- SELECTED TEXT:
*-*-*

Avahi mDNS and link-local addressing

Hello,

My local network consists of a workstation, a server, and a bunch of other devices, all using avahi for mDNS advertising. I’d like to get a faster than gigabit connection between the workstation and server, and that’s an expensive prospect. I’ve been tinkering with a direct 10G ethernet link between the 2, no switch, since I’d need 10G cards anyway. When I configured the network as link-local on both boxes, everything worked fine. Avahi picked up the new link-local addresses and advertised the mDNS name on each. When a machine resolved the other’s hostname.local address, it always returned the link-local address. Is this incidental, intentional, or configurable, this apparent prioritization of link-local connections in DNS resolution? If this behavior could be relied on it’d greatly simplify some other scripting and configuration.

Thanks!

*-*-*

- EXERCISE INPUTS:
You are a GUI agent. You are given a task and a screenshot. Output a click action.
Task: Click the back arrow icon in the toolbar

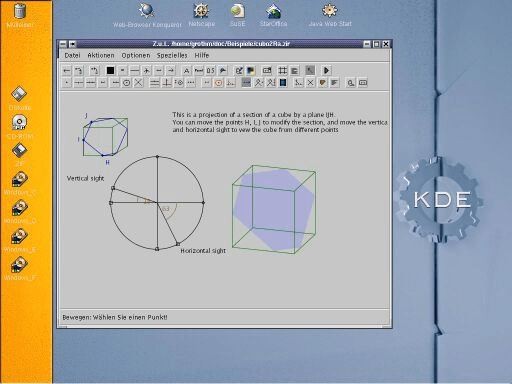[x=67, y=70]
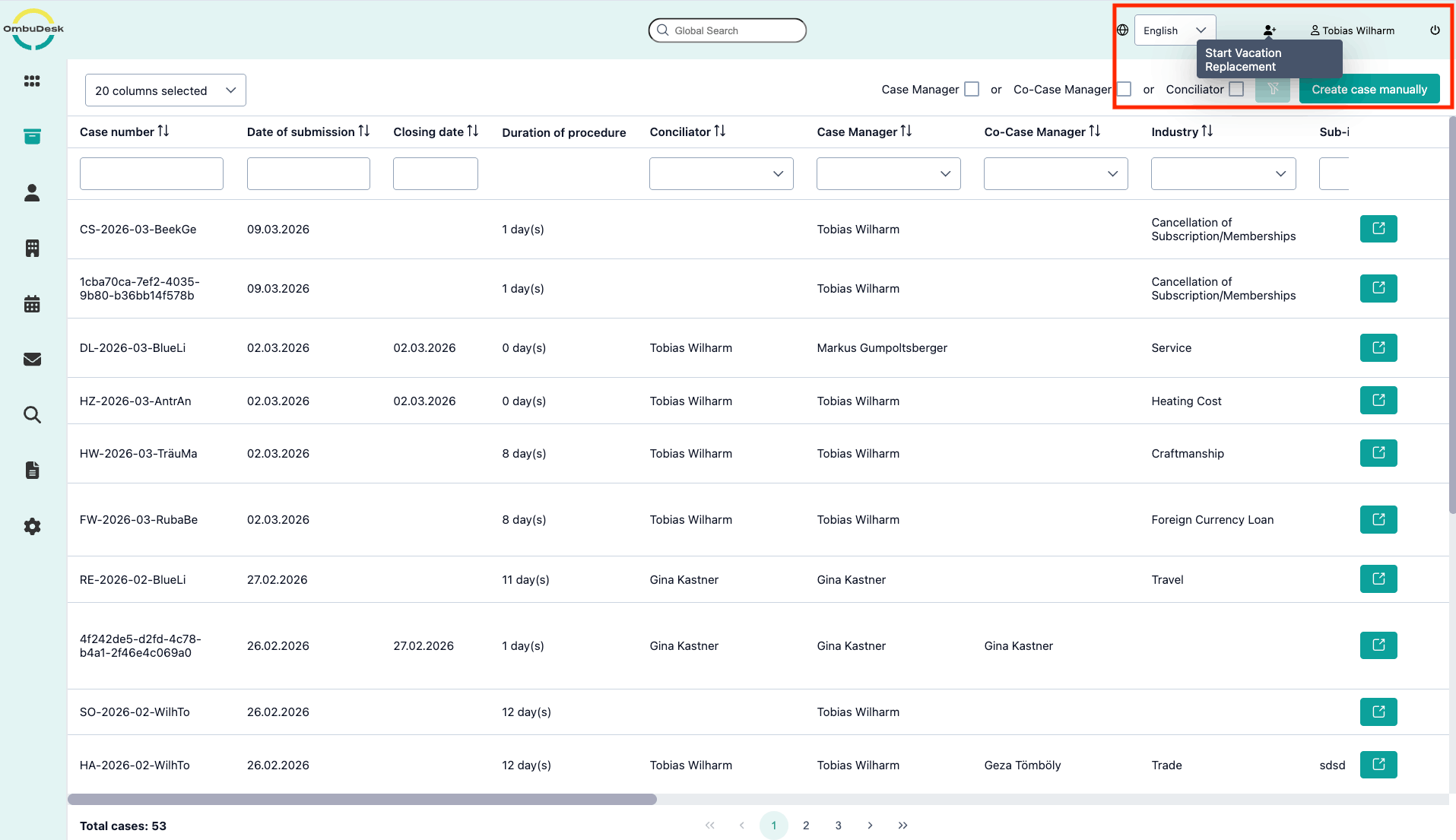
Task: Sort by Case number column arrows
Action: coord(163,132)
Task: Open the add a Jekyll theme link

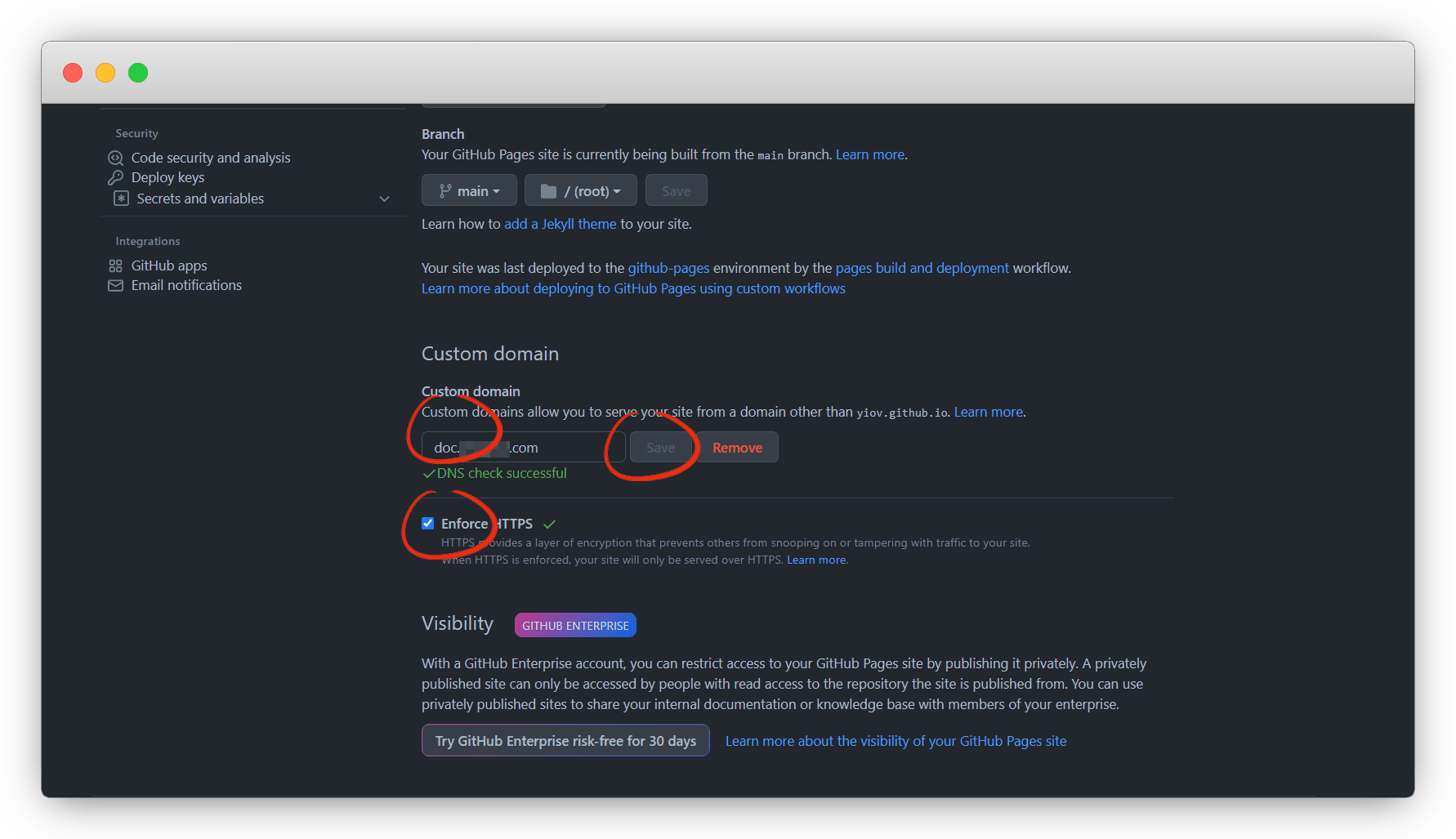Action: [560, 224]
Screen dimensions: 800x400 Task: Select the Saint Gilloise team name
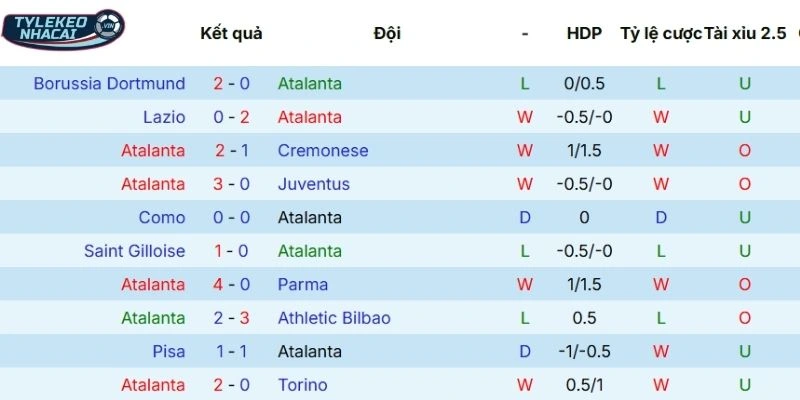(134, 251)
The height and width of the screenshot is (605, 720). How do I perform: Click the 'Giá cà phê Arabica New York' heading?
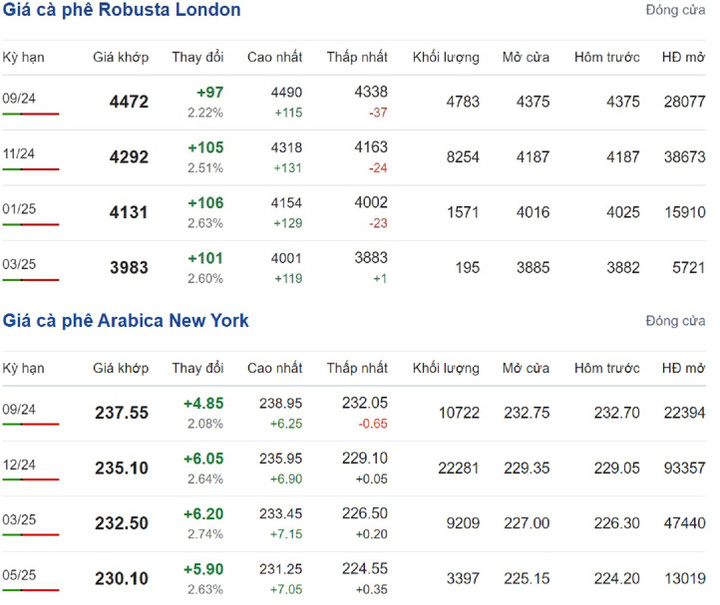click(126, 321)
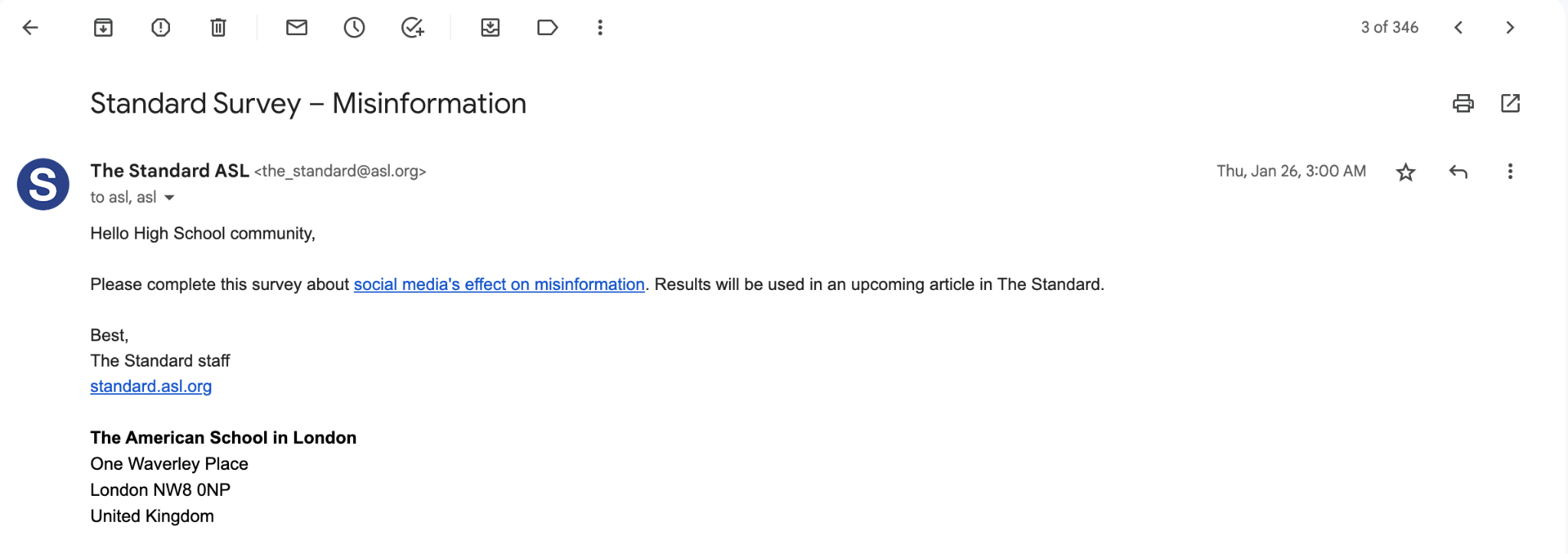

*-*-*

- SET TASKS:
(1) Count the lines of the records that contain the string "screenshot", treating case as significant. Give only the number.
(2) Please continue the text on Avahi mDNS and link-local addressing from the point where it stops.
The records have no connection to the text on Avahi mDNS and link-local addressing.

- RESULTS OF THE TASKS:
(1) 2

(2)
Hi @anti, welcome to the community. :slightly_smiling_face:

If you set one of the _minimal modules in /etc/nsswitch.conf, Avahi will only resolve host names that end in .local or are in the range 169.254.x.x. It’s pretty easy to set up, check it out:

https://wiki.archlinux.org/title/avahi#Hostname_resolution

Hostname resolution

Avahi provides local hostname resolution using a “hostname.local” naming scheme. To enable it, install the nss-mdns package and start/enable avahi-daemon.service.

Then, edit the file /etc/nsswitch.conf and change the hosts line to include mdns_minimal [NOTFOUND=return] before resolve and dns:

hosts: mymachines **mdns_minimal [NOTFOUND=return]** resolve [!UNAVAIL=return] files myhostname dns

Note:

  • If you experience slowdowns in resolving .local hosts (or you do not want to use IPv6) try to use mdns4_minimal and mdns4 instead of mdns_minimal and mdns respectively.
  • The line above makes nss-mdns authoritative for the .local domain, unless your unicast DNS server responds to SOA queries for the top level local name, or if the request has more than two labels. See nss-mdns activation notes.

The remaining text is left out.